__READING PASSAGE__
Most FT8 operators don’t actually need 100 W. The mode’s whole point is decoding signals 24 dB below the noise floor; 50 W getting through a contact is no different from 100 W getting through the same contact. Save the heat.

RTTY at 100 W is the worst case — it’s a continuous AFSK tone, 100% duty cycle, for as long as the transmission lasts (multi-minute contests aren’t unusual). Don’t run RTTY contests at 100 W on this amp: drop to 50 W or expect thermal trips. RTTY is dying out anyway, but if you operate it, plan around the thermal budget.

2.2 Field use

2.2.1 Antenna pairing

At 100 W out, antenna quality matters more than it does at 5 W. The forgiveness budget shrinks: a stealth random-wire that worked passably at QRP can present 8:1 SWR at the amp, which the integrated tuner cannot match, and the amp will foldback-protect rather than transmit.

For specific per-radio antenna recommendations including the X6100 + XPA125B pairing, see Antennas Vol 29 (Use-case Matrix). High-traffic-pairings:

• Resonant HF dipole (single-band or trapped multi-band) — the easiest pairing. Cut for the band, fed with 50-100 ft of LMR-400 or RG-213, presents ~50-75 Ω at the feedpoint. SWR <1.5:1 across the band; the internal tuner barely has to work. See Antennas Vol 6 (Single-band dipoles).
• End-fed half-wave (EFHW) — the popular portable choice. The 49:1 UNUN at the wire’s high-impedance end (Antennas Vol 16 (BALUNs and UNUNs)) drops 2450 Ω to 50 Ω. Pair with a 1:1 current choke at the UNUN to suppress common-mode currents on the feedline — at 100 W, common-mode currents can light up household electronics and give you RFI complaints from the neighbors. See Antennas Vol 10 (Random wire & end-fed).
• Multi-band trap dipole or fan dipole — the home-station alternative to swapping single-band wires. Slightly lossier than dedicated dipoles, but the amp’s internal tuner makes up the difference. See Antennas Vol 7 (Multi-band & specialty dipoles).
• Vertical (Hustler 4/5/6-BTV, GAP, R-7000) — fine at 100 W; the tuned-trap verticals expect ~50 Ω at resonance; the amp’s tuner trims out any installation-deviation mismatch. Requires a good ground/radial system (see §6.5 below and Antennas Vol 20 (Grounding)).
• Random wire (any-length, fed via 9:1 UNUN) — the stealth choice. Works at 100 W but the tuner gets a workout, and SWR varies dramatically across bands. Pair with an external tuner (Antennas Vol 17) for the bands where the internal tuner can’t find a match.
• Magnetic loop — careful. Most amateur mag loops are rated for ~100 W intermittent but with arc-over risk at the high-Q tuning cap. Check the loop’s rated power; some are 50 W or less.

2.2.2 Feedline

For a 100 W station, feedline loss is real money. A 100-foot run of RG-58 at 28 MHz loses 2 dB (40% of your power, dissipated as heat in the coax). The same run in LMR-400 loses 0.5 dB (~10%). At 50 MHz the gap widens to 2.5 dB vs 0.8 dB. Use LMR-400 or better for any feedline run over 30 ft. See Antennas Vol 5 (Feedlines) for the full coax-loss table.

__DATASET EXTRACT__
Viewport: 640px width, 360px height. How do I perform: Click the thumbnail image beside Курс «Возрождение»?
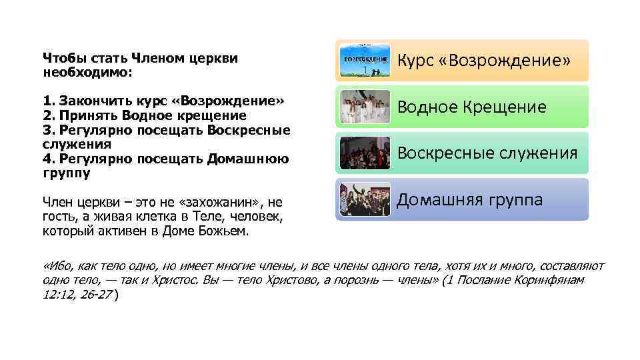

__AIM OF THE EXERCISE__
According to the amplifier text, why should an end-fed half-wave antenna be paired with a 1:1 current choke at the UNUN? Answer in one to three sentences.

__WRITTEN ANSWER__
The choke suppresses common-mode currents on the feedline. At 100 W, those currents can light up household electronics and lead to RFI complaints from the neighbors.